:: TASK BRIEF ::
Find each line below that contains the word "Select" and copy those lines.

:: EXCERPTED RECORDS ::
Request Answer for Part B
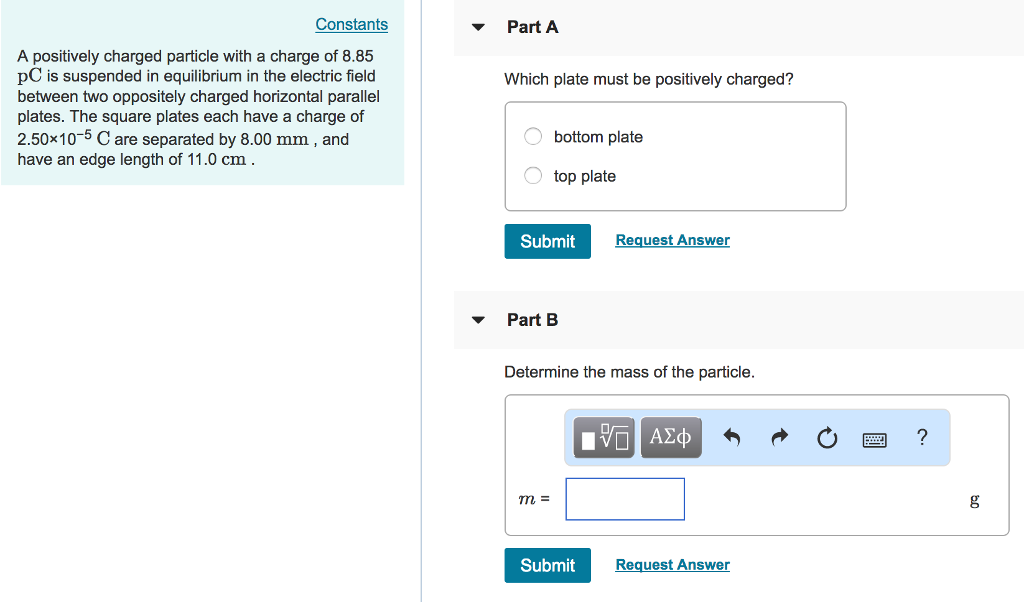Viewport: 1024px width, 602px height. [671, 564]
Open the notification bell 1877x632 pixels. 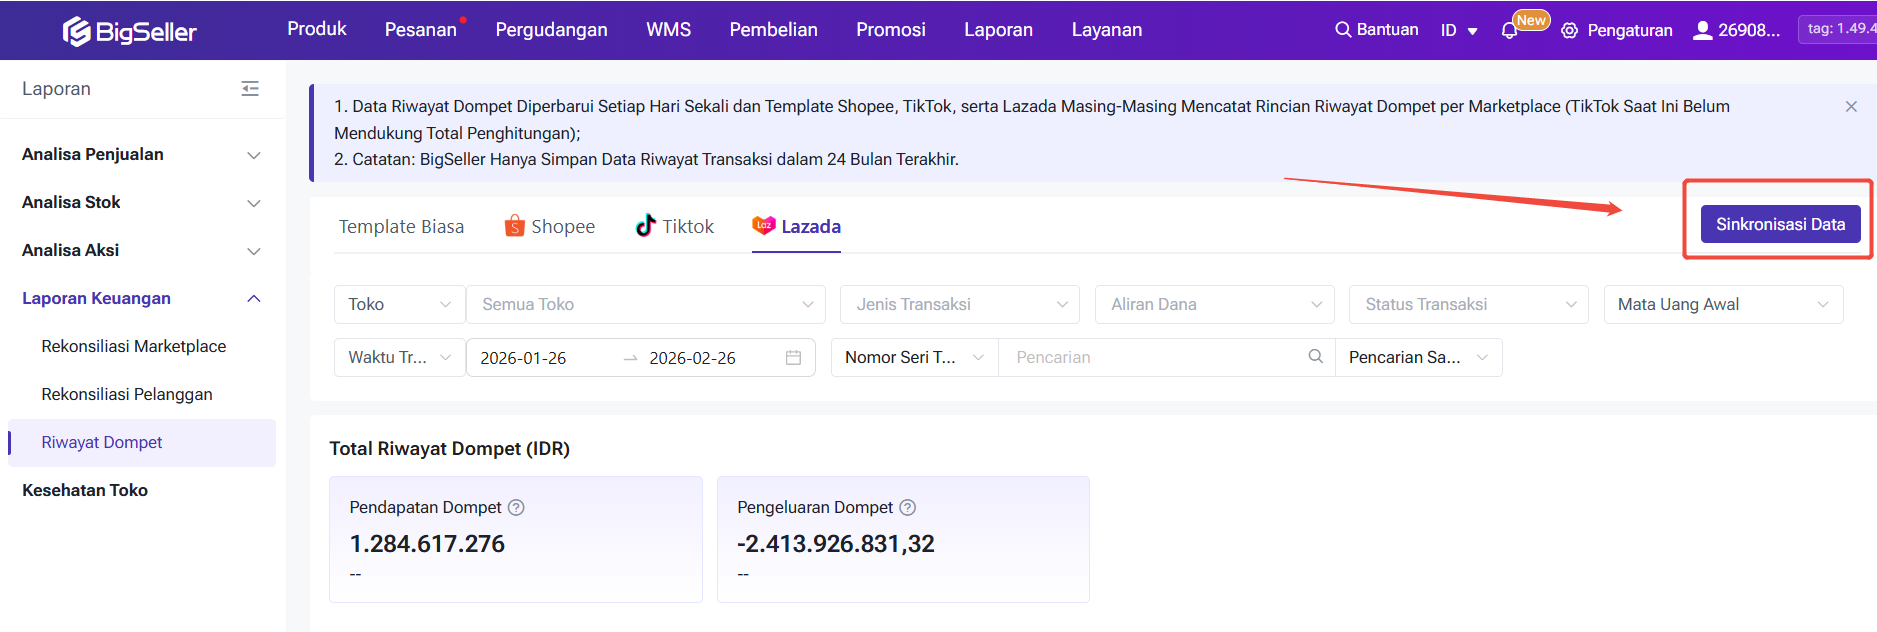1509,31

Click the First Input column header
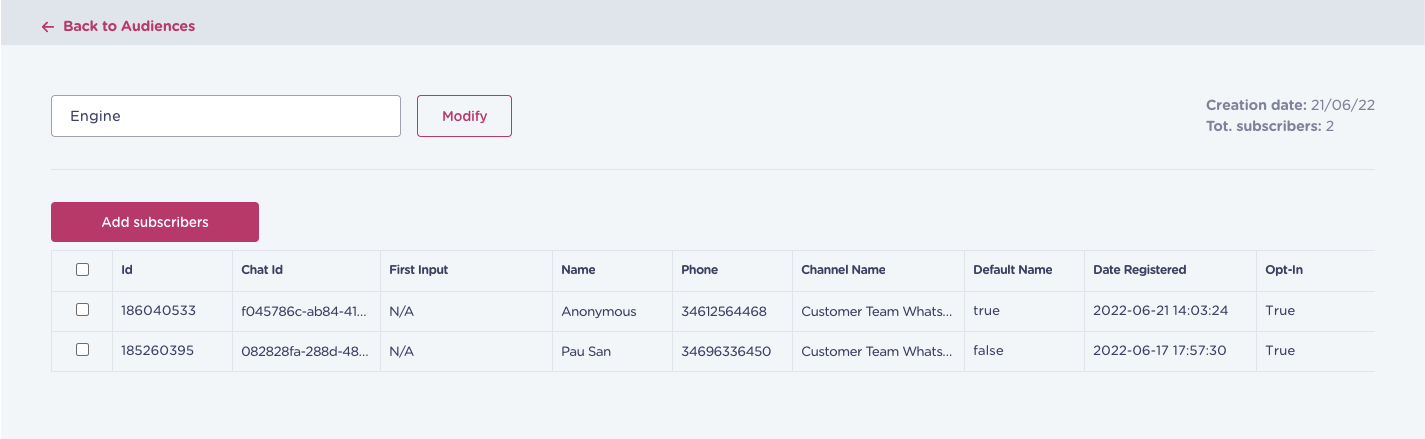click(x=418, y=270)
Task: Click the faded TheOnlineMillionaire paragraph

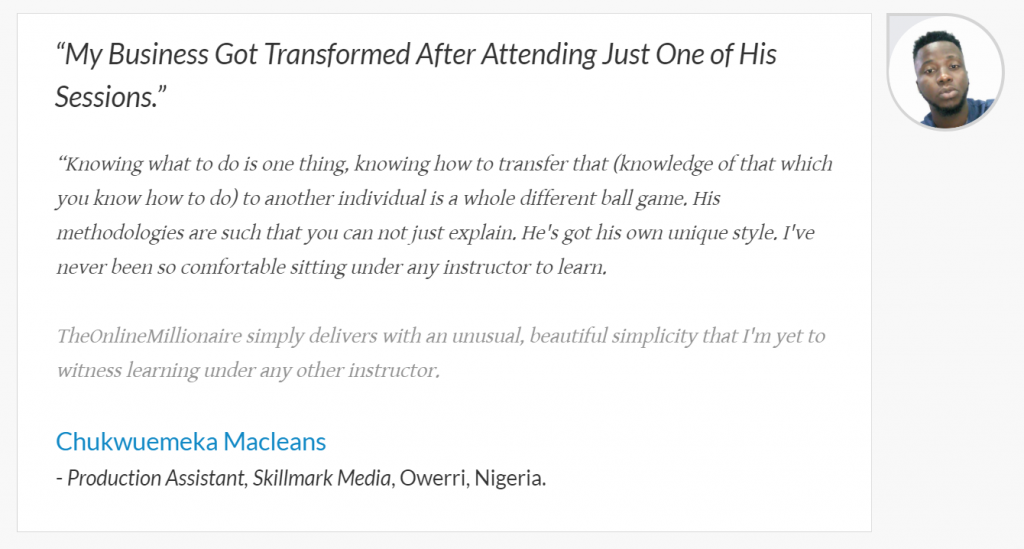Action: tap(441, 353)
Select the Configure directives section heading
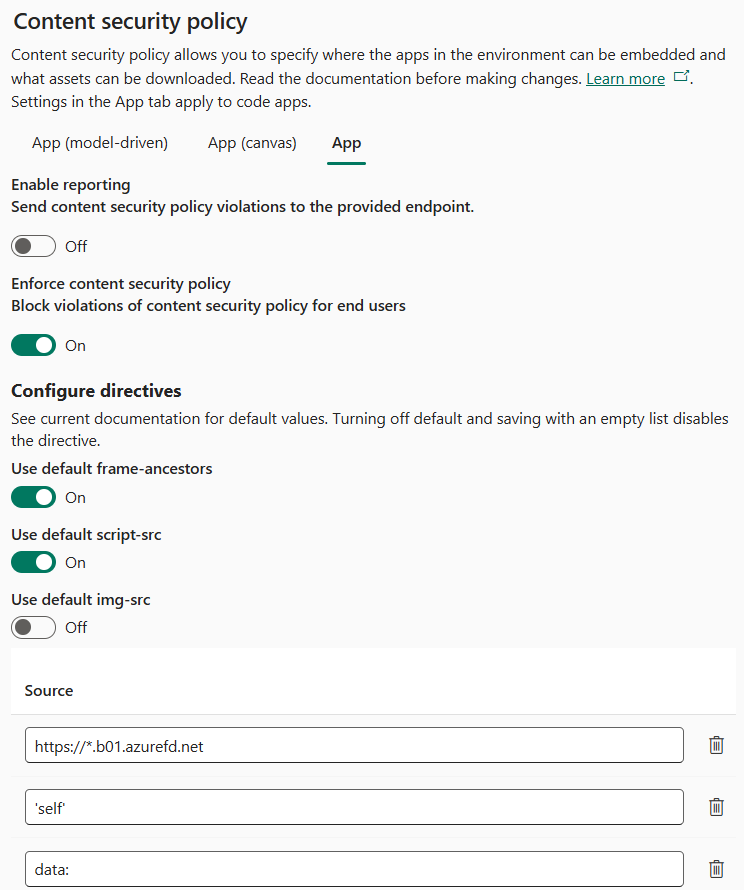 [x=96, y=390]
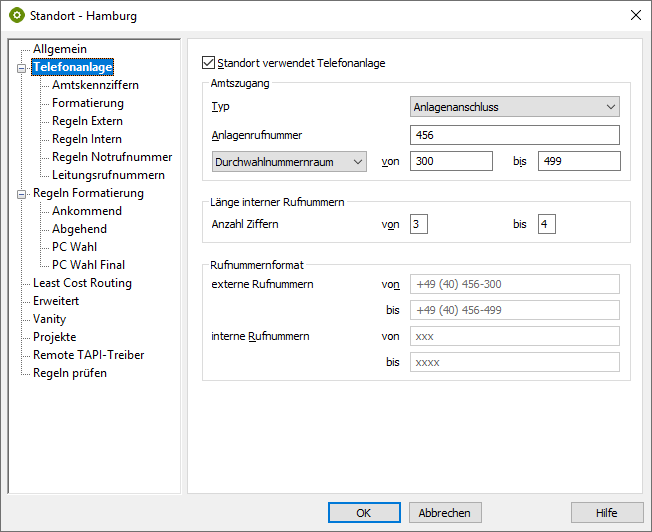Click the Abbrechen button
Image resolution: width=652 pixels, height=532 pixels.
(x=445, y=512)
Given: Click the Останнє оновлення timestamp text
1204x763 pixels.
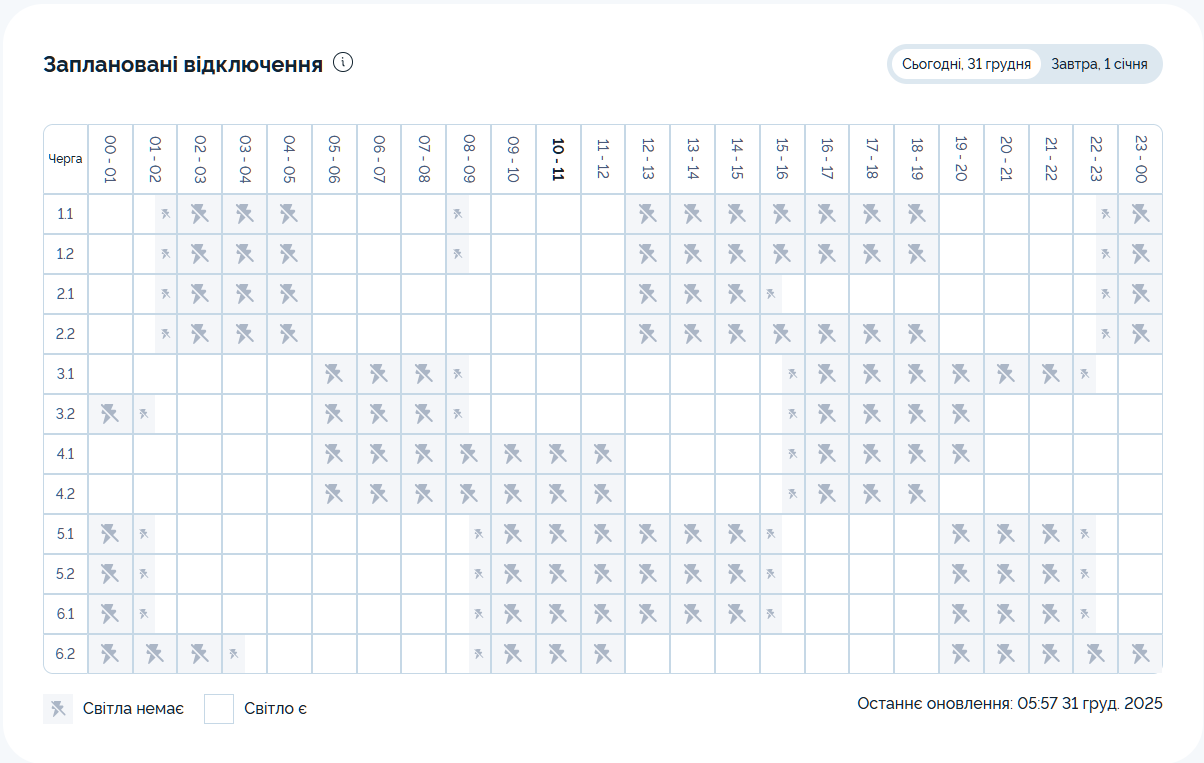Looking at the screenshot, I should point(1009,704).

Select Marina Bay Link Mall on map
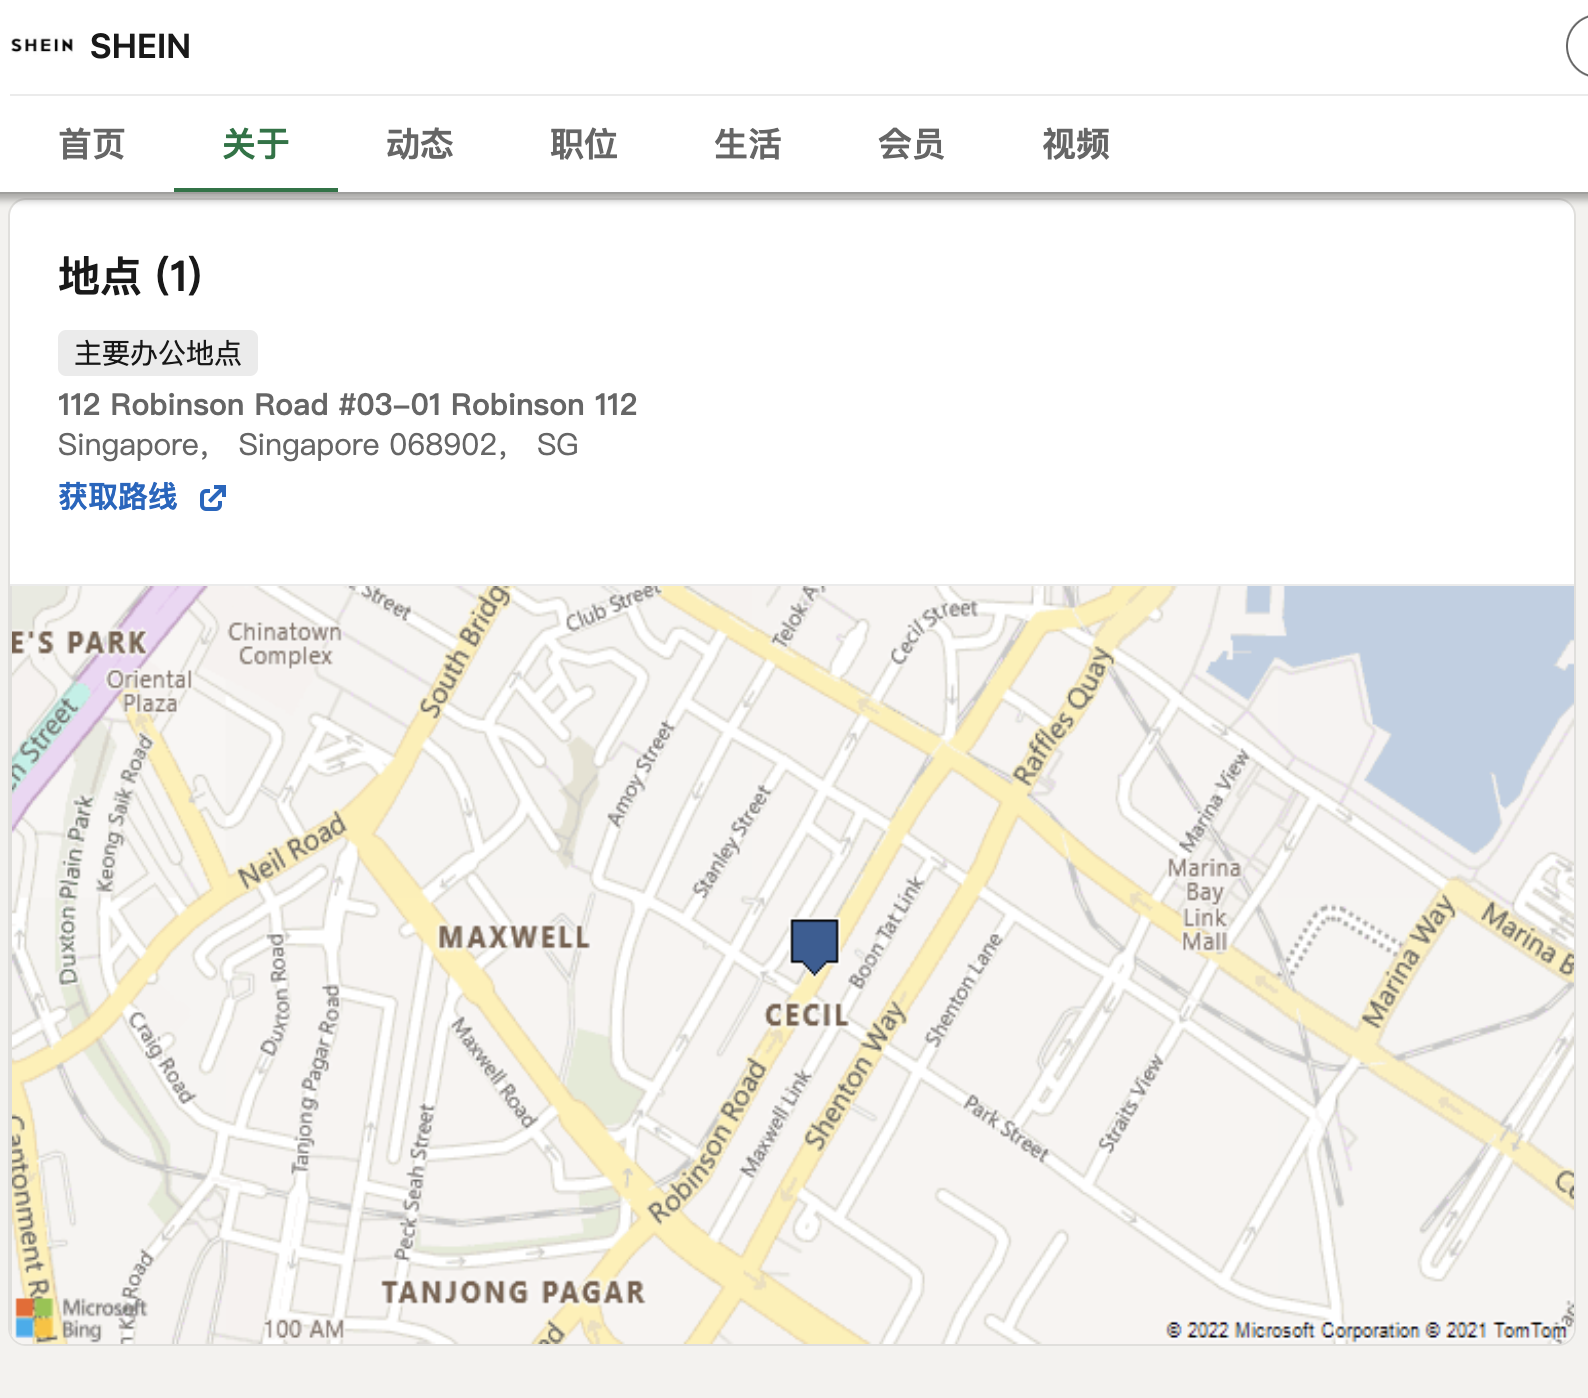click(x=1205, y=904)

:: REPLY ::
Select the Configure directives section heading
Select Marina Bay Link Mall on map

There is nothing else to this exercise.